I can't help but contrast it to my coworker who won't tell her *eight* year old daughter there's any male role in reproduction.
Cate,
I love this story. We are still trying to figure out the explanation of the whole daddy thing. It's very awkward. We know who the donor is for one of our children, but he has no involvement whatsover. We don't know who the donor is for the other child. For whatever reason, that has us paralyzed on talking about daddies to the girls. Utilyzing the "donor daddy" line and explaining how some donor daddies aren't involved with the family seems like a good approach.
Susan
PS: Love the illo and new design.
Oh, Cate, I love this. My daughter has heard a similar explanation for about 2 years, and now likes to tell it herself: "Mama had a speck in her, and Uncle R gave her a speck from him, and they made me, and then Mama had me and Mommy adopted me." We're friends with her donor and refer to him as her "bio-dad," which I think she finds useful when other kids say she doesn't have a dad: "I have a *bio*-dad," she points out. She's also very into babies and likes to talk about the ones she's going to have.

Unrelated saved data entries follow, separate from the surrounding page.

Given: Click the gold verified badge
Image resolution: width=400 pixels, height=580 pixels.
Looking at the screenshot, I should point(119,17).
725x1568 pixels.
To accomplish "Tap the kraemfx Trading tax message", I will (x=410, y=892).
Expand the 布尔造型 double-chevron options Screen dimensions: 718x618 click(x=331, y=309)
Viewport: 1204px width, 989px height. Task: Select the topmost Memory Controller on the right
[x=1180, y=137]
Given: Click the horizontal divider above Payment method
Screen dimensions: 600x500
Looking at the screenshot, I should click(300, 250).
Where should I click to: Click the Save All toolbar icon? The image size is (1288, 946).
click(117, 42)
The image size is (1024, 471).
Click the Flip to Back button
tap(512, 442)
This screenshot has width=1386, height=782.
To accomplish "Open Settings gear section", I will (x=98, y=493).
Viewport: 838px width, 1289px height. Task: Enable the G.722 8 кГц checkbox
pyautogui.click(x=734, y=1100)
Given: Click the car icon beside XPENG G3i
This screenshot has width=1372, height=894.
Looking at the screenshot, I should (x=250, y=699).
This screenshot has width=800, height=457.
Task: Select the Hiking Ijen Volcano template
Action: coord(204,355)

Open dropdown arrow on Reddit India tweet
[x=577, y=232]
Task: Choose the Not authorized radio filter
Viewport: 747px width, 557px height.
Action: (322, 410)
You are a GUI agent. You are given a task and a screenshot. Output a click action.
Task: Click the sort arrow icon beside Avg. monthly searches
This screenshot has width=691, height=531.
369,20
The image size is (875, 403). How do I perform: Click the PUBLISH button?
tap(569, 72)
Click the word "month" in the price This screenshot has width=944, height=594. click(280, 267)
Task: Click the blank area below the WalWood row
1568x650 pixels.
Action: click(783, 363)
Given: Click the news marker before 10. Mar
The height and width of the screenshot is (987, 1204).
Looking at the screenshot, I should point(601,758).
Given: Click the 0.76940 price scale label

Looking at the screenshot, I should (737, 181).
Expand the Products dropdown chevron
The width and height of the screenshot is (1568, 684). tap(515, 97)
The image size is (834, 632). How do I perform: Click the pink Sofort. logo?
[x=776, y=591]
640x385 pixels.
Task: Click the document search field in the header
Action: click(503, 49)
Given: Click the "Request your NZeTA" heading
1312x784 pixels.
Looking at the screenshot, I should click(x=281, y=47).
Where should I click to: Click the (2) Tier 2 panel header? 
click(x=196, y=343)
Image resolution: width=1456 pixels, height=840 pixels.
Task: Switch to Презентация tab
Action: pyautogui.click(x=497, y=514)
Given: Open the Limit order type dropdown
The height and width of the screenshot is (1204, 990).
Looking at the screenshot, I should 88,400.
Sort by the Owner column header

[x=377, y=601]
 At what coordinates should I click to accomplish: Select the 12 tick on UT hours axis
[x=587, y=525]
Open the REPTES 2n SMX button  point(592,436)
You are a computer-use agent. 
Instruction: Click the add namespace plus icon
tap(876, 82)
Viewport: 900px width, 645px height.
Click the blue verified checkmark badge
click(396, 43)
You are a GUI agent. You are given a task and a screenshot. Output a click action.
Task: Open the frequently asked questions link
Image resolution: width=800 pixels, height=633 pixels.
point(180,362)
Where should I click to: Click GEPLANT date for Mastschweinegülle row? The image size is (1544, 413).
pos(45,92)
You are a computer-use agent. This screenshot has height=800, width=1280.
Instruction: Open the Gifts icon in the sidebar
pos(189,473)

Sorry to blather all over your blog; just thought you might like to hear another similar story from a couple years down the line...
Cate - I would like to say from one blogger to another sorry about the 'situation'. Anyways, I use blogger as a means for fun, not for serious, like school assignments that actually matter. I deleted all of the information I posted from you. I thought you had good thoughts, but I am over all the election drama already anyways. I am a little disturbed as to how you found me as I only thought my friends read my site and I guess I have some settings to change. Nontheless, I wish you the best of luck in the future and good luck with your children. - Jenny aka 'jennyfur'
Too funny! We have a mommy and a daddy in our family, but I've made a point that families come in all shapes & sizes.
But isn't it astounding how the gender roles come out of these little mouths?! My total tom-boy toddler who is going to be 4 next month is suddenly becomming a girly-girl. All Barbie, Princesses, sparkly pink, finger nail polish, dress up, hot pink poncho (like that one though) - I can't tell you all the girly girl things we're going through. It's a bit disconcerting but it's also very very fun. I was never a girly girl myself so I'm having a second chance at experiencing it all for myself.
Enjoy it - soon they'll be teenagers and won't tell us anything.
terri@spinningwheel.net
http://www.spinningwheel.net/
Oh, what a story... arent' 2 year olds amazing?
And, Happy birthday!!
Well, that post made me laugh and cry at the same time (I'm partially blaming it on the hormones)! You make me look forward to being a mommy!
Dammit, I did it again! Yup, that was me up there! At what point can I blame being this stupid on the pregnancy?